Para o cientista político Samuel Feldberg, é correto dizer que a Irmandade Muçulmana se tornou menos radical do que na sua origem, mas isso não é garantia de respeito aos elementos ocidentais.
Autor de "Estados Unidos e Israel - Uma aliança em questão" (2008), ele é professor de Relações Internacionais das Faculdades Rio Branco, onde ensina História, Segurança Internacional e Terrorismo e é membro do Grupo de Análise de Conjuntura Internacional da USP.
Essa onda de revoluções populares que se alastra pelo Oriente Médio são uma dor de cabeça, um alívio, ou ambas as coisas para o Estado de Israel?
Primeiramente, gostaria de fazer uma pequena correção. Israel, ao lado da Turquia, é uma democracia no Oriente Médio. Mesmo sendo exceções acho importante reconhecer que existe um estado muçulmano que também é uma democracia, o que demonstra que não há incompatibilidade, em princípio, entre Islã e democracia.
Obviamente, uma série de dificuldades se apresentam e a Turquia talvez até seja um bom exemplo de como é complicado o surgimento de uma democracia em um Estado Muçulmano.
No ponto de vista de Israel o que está acontecendo no Oriente Médio traz enormes preocupações, porque por menos simpático que possa soar, os governos que fizeram a paz com Israel ao longo dos últimos anos representaram um elemento de estabilidade importante.
O governo de Mubarak, apoiado pelos militares, com todos os problemas que isso representa para a sociedade egípcia, optou por manter uma relação de paz com Israel e as incógnitas que surgem para o futuro próximo vão certamente afetar a capacidade israelense de se comportar como vinha se comportando ao longo desses últimos anos.
Isso tem reflexos na economia, que terá que levar em conta no seu orçamento no futuro próximo a possibilidade de uma desestabilização das suas fronteiras no Sul. Tem um impacto nas relações com os palestinos, que eventualmente vão sofrer o efeito de uma maior aproximação de um futuro governo Egípcio com grupos radicais como o Hamas.
E certamente tem um efeito importante na percepção da ameaça iraniana, já que um Egito com o regime que existia até o momento certamente era visto como um elemento de equilíbrio para as aspirações hegemônicas iranianas na região.

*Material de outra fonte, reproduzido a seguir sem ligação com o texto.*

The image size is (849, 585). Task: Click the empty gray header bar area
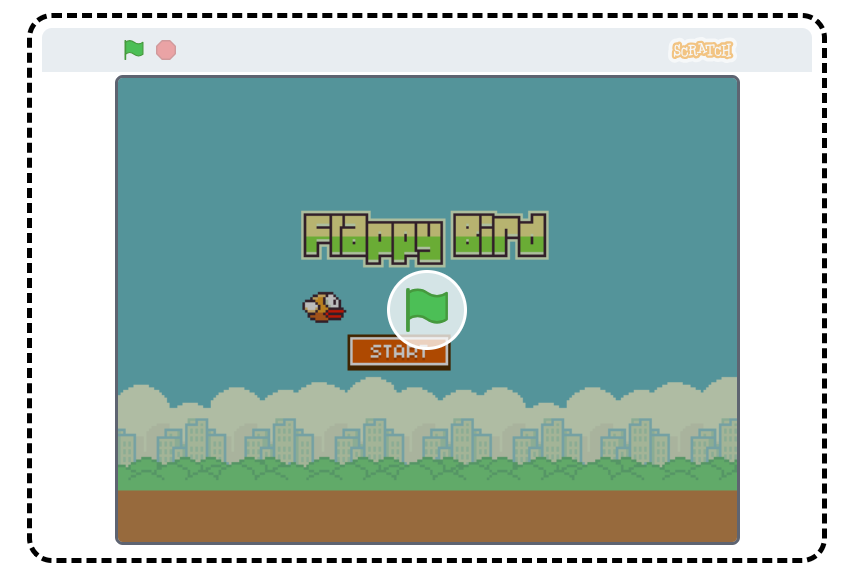point(420,50)
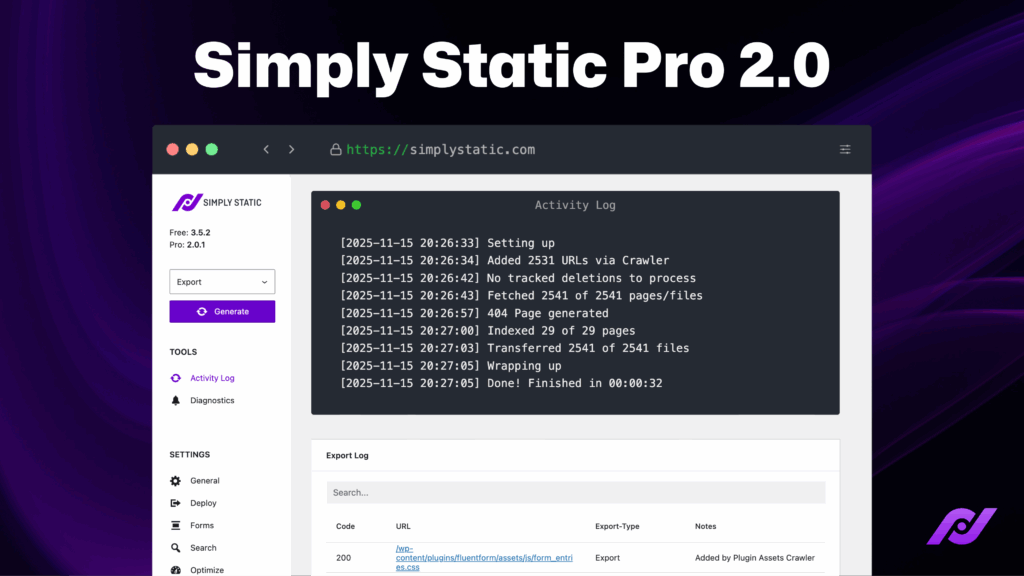Viewport: 1024px width, 576px height.
Task: Expand the Export action dropdown
Action: point(221,281)
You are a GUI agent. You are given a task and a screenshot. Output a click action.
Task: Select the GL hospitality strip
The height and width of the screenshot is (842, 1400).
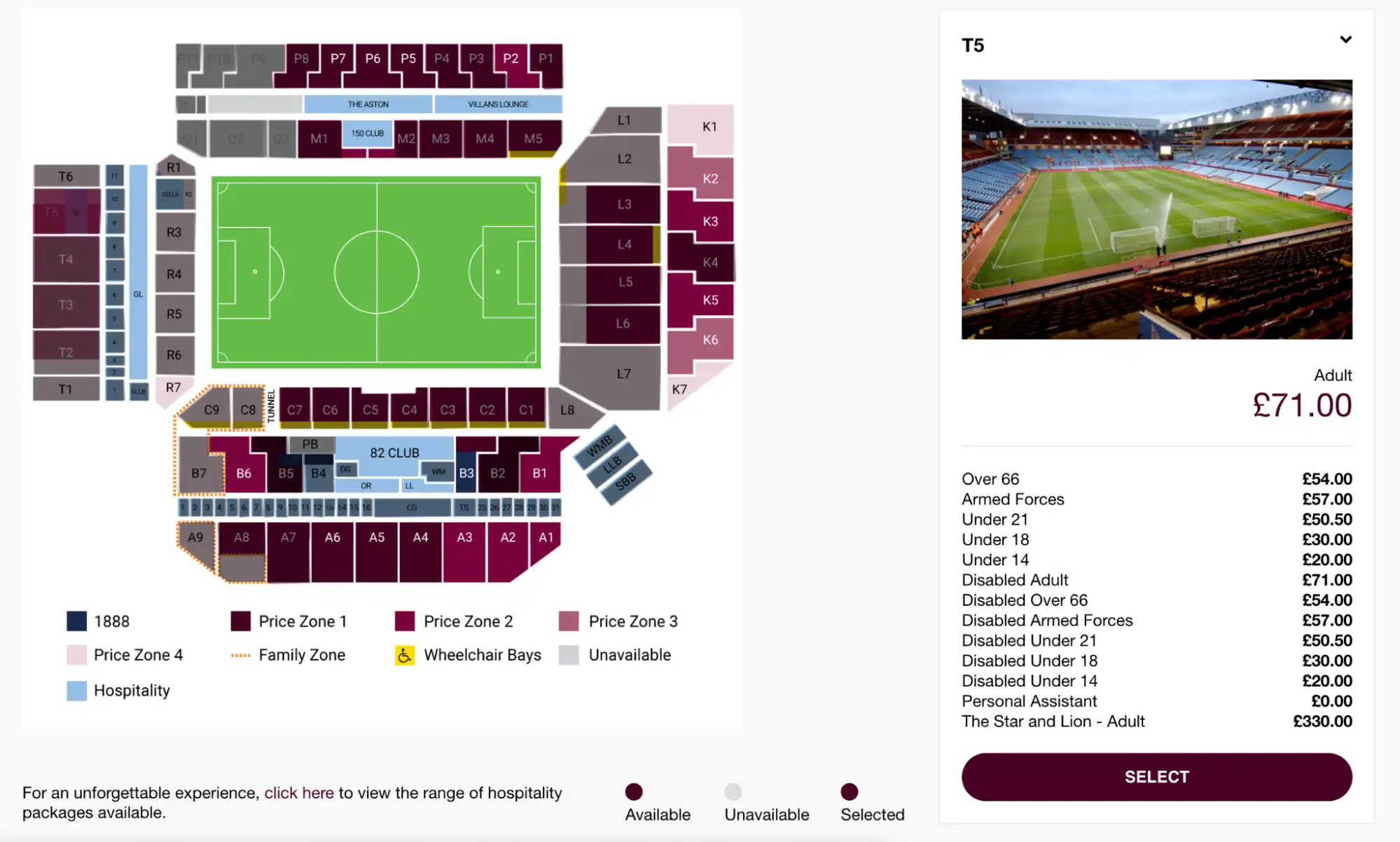[x=138, y=294]
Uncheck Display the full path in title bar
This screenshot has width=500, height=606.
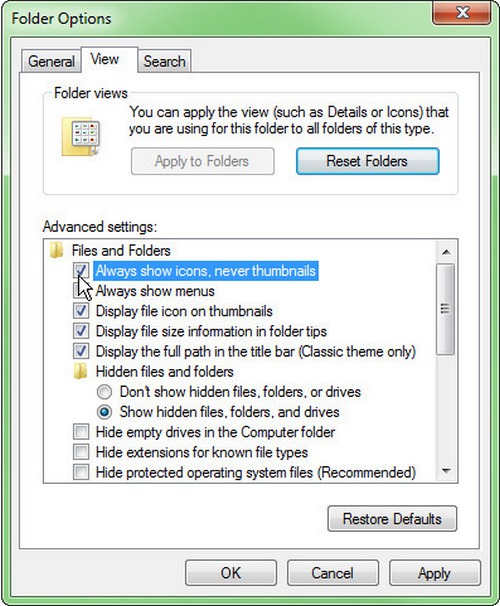tap(81, 351)
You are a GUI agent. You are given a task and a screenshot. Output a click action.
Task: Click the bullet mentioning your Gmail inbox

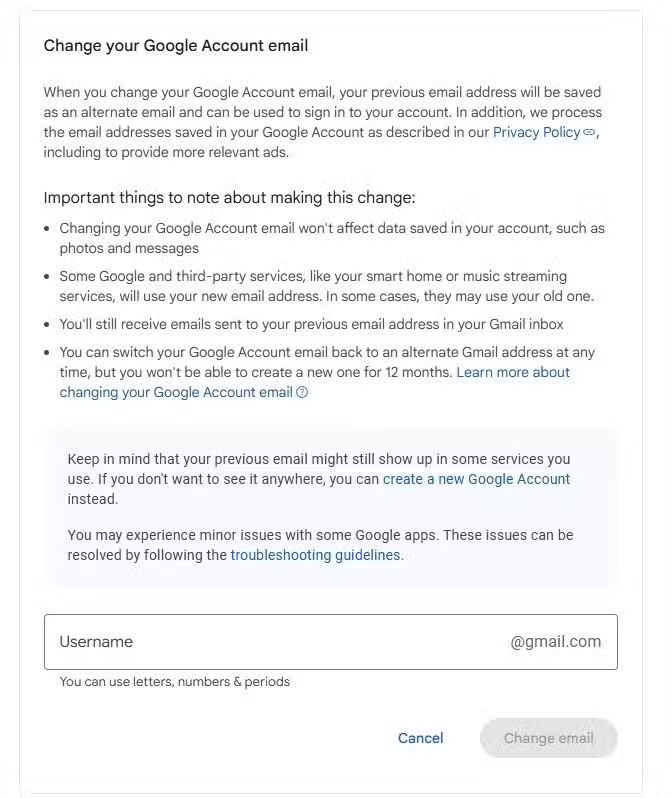tap(311, 324)
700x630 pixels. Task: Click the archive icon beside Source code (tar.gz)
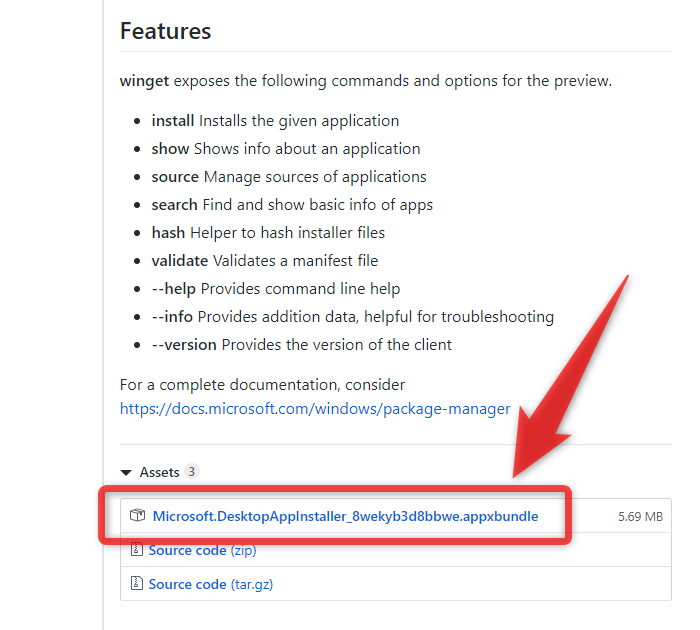pyautogui.click(x=137, y=583)
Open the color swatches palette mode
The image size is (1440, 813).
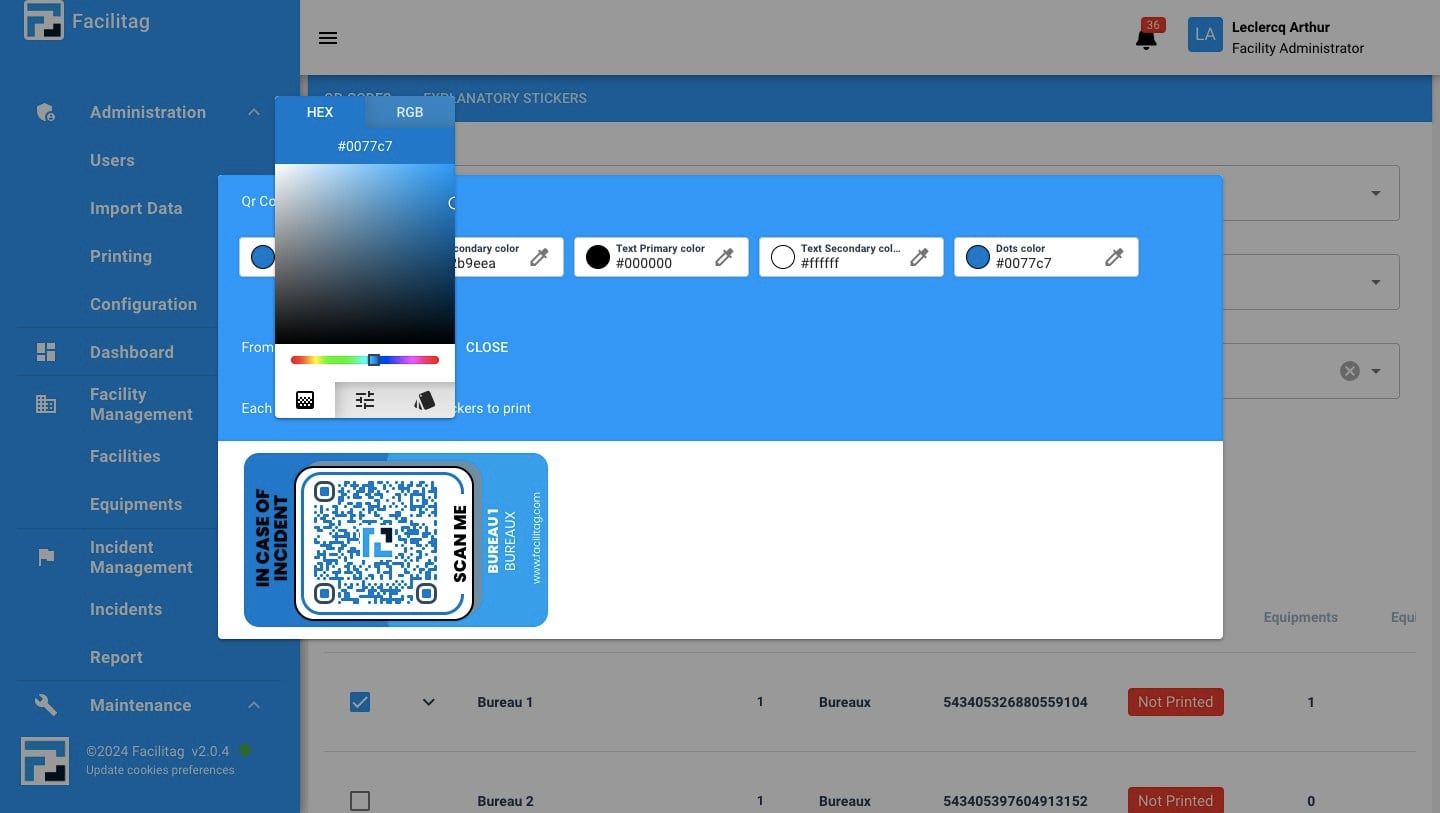pos(424,400)
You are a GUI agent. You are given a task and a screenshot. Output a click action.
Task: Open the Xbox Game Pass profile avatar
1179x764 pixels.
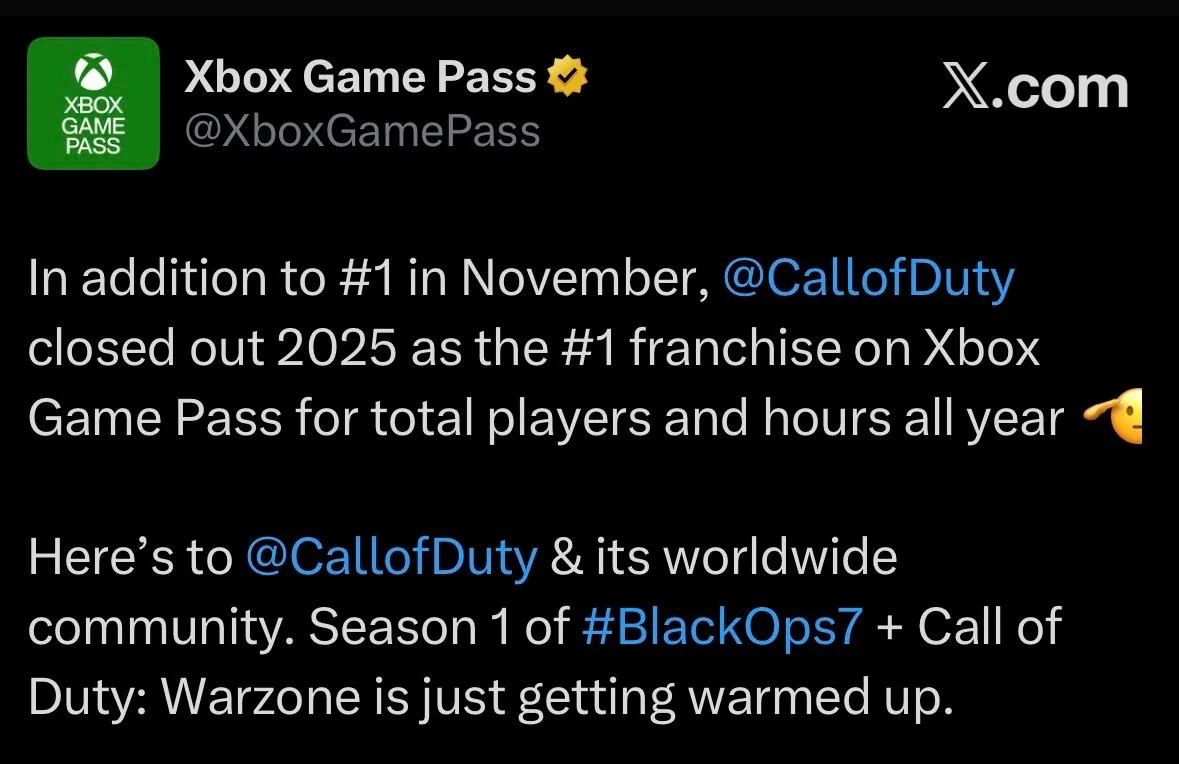[93, 103]
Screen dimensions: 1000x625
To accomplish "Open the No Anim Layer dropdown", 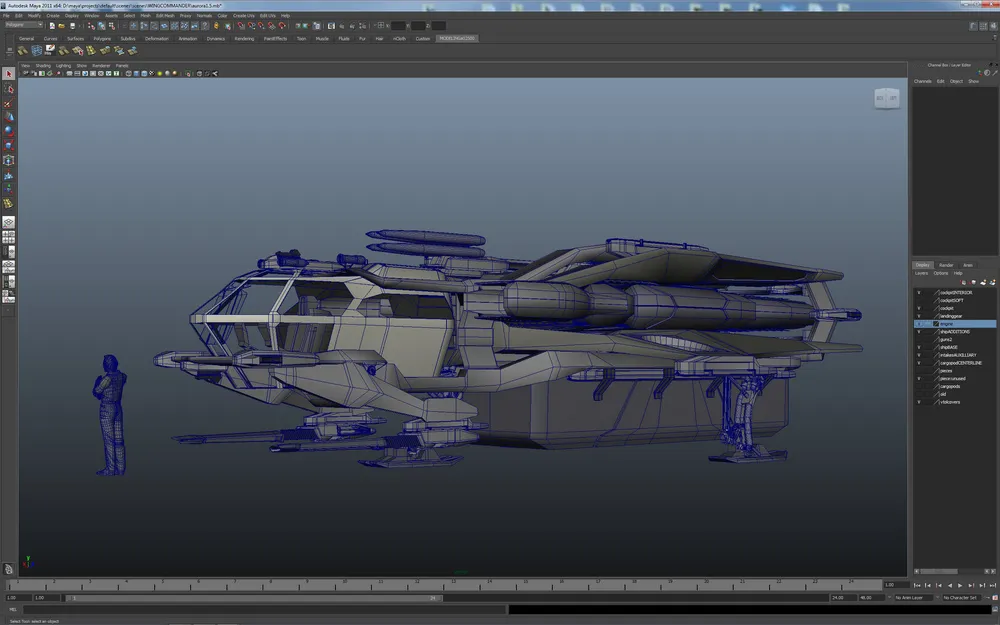I will click(915, 598).
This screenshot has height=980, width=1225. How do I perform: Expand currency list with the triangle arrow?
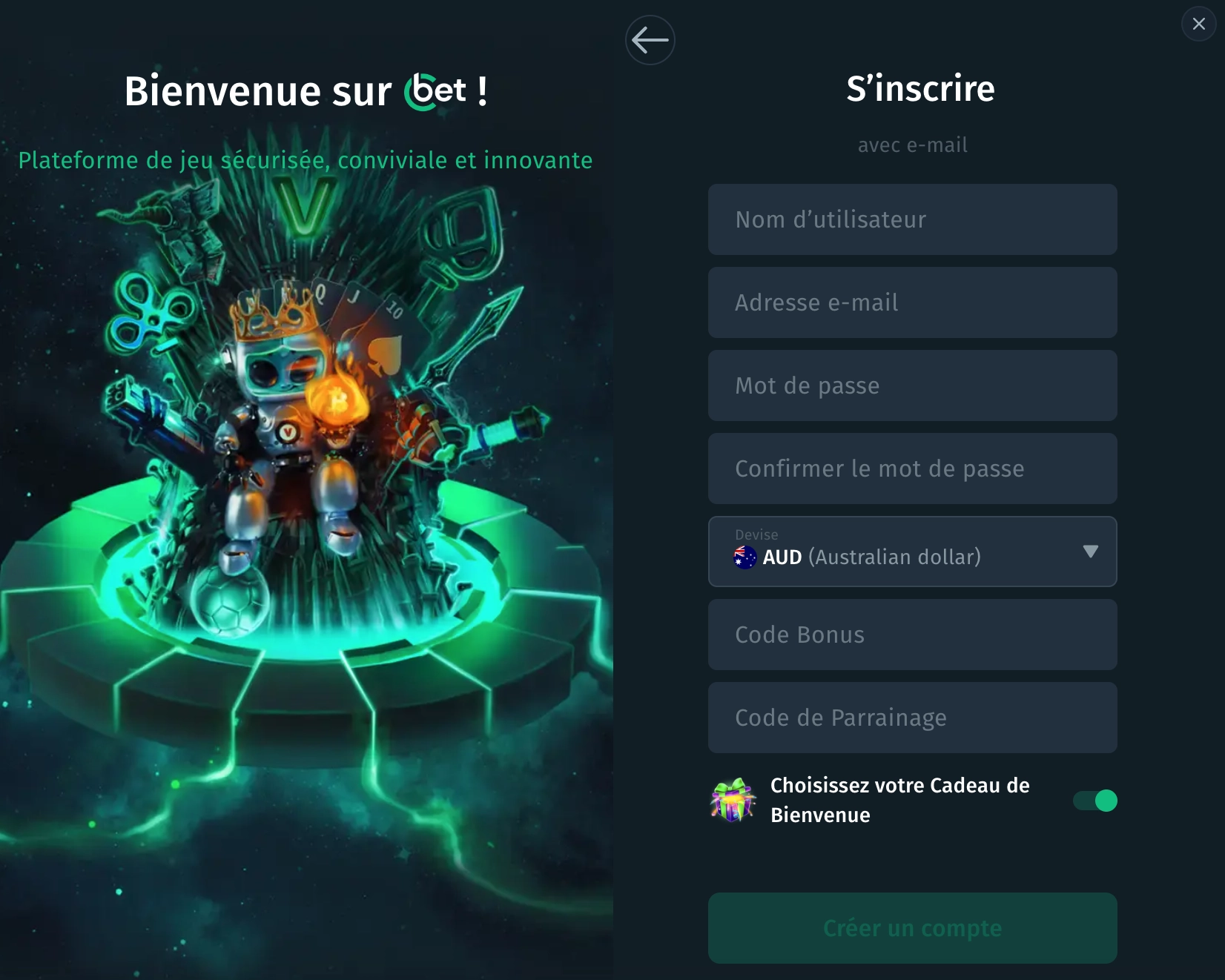click(1090, 552)
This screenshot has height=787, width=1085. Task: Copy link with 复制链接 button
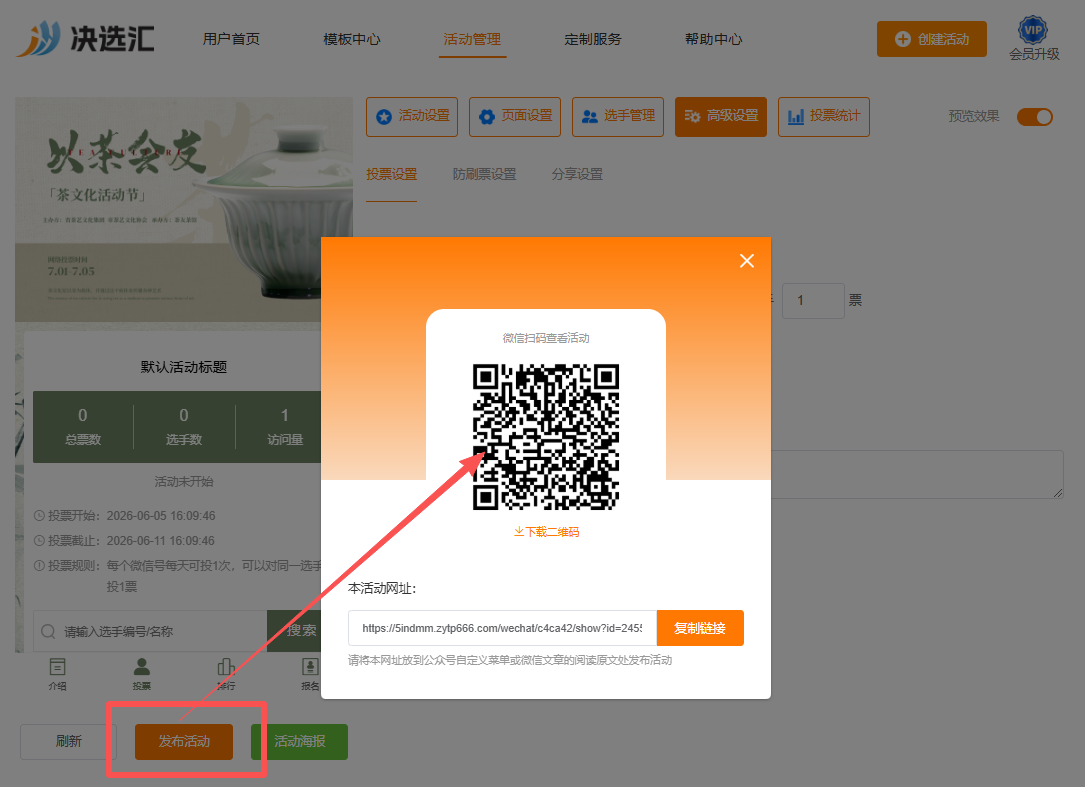[700, 628]
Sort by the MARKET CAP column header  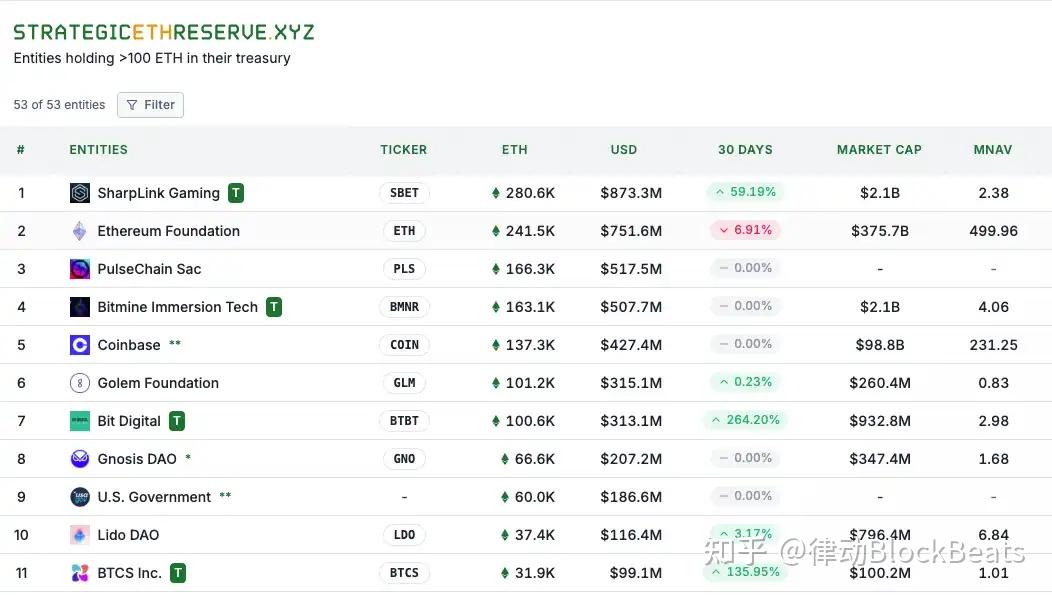(x=879, y=150)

Quem são os movimentos sociais árabes com quem Israel pode dialogar nesse momento tão fluido da política no Oriente Médio? Quando caem os governos, quem está do outro lado da mesa para um novo começo?
Na verdade os governos não têm caído, o que tem acontecido nessa primeira etapa é uma substituição dos líderes aparentes desse governo. Os líderes da Tunísia e do Egito foram afastados mas as estruturas que governam esses países continuam lá, então, nesse sentido Israel não tem, por enquanto, nenhuma outra alternativa de diálogo. O que aparece no horizonte é o risco de uma eventual substituição dessas estruturas que governam os países árabes.
É correto dizer que a Irmandade Muçulmana se tornou menos radical do que na sua origem, mas os elementos que apontam para um possível comportamento dela no poder continuam presentes. A carta de fundação continua existindo e nela os elementos ocidentais presentes no Oriente Médio são apresentados como os principais inimigos dessa organização.
Então se num primeiro momento uma Irmandade Muçulmana pudesse fazer parte de um governo egípcio democrático, isso não significa que ela não poderia ao longo do tempo aumentar sua capacidade de influenciar o comportamento do governo egípcio e, democraticamente, chegar ao poder. A partir de então, implementar aquilo que continua nos seus planos.
Eu sempre faço o paralelo com o que aconteceu com a Alemanha nazista no início do processo de tomada do poder pelos nazistas. Hitler certamente não usou os argumentos que ele apresentou em seu livro Mein Kampf durante a campanha eleitoral de 1932, mas uma vez que chegou ao poder e deu o golpe que consolidou a tomada do poder pelos nazistas na Alemanha, ele implementou exatamente aquilo que estava em seus escritos.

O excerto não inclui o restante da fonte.